No final do 10º livro, com 20 dias para o final do ano, foi necessário tomar uma resolução: para conseguir 12 livros em 12 meses só lendo livros pequenos. E que melhor exemplo disso que o 11º livro:
Mais uma vez um livro particularmente apropriado. Numa altura em que o tema das escutas monopolizava praticamente todo o espaço político e noticioso, que melhor que um livro que defende e propõe a revolução pela manipulação de gravações sonoras?

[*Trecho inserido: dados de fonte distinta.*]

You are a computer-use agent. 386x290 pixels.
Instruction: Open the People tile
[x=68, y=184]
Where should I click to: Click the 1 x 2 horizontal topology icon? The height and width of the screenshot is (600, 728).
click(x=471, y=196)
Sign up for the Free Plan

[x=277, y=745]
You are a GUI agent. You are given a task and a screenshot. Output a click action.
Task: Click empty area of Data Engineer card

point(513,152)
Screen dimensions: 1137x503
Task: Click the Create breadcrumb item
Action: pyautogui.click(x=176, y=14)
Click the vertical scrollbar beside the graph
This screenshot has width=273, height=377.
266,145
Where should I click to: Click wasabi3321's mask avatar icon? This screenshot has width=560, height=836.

Trata-se de um ensaio completamente subversivo, mas também extremamente datado pelas referência tecnológicas que faz. A organização do próprio livro parece-me também duvidosa – fico com a ideia de terem juntado 2 ensaios e aumentado o tamanho da letra para conseguir 80 e tal páginas que justificassem os 4,90€ que na altura os livros do Público custavam. É certo que um dos ensaios faz referência ao outro, mas aparece tudo um bocado do ar. Já recebi e-mails mais bem preparados que este livro.
Para concluir, trata-se de um autor que conheço mais pela biografia e pela colaboração com os Spearhead nos anos 90 (um grande álbum), e este livro comprei-o por curiosidade pelo autor e não pelo tema propriamente dito. Escusado será dizer que continuo com a curiosidade por satisfazer.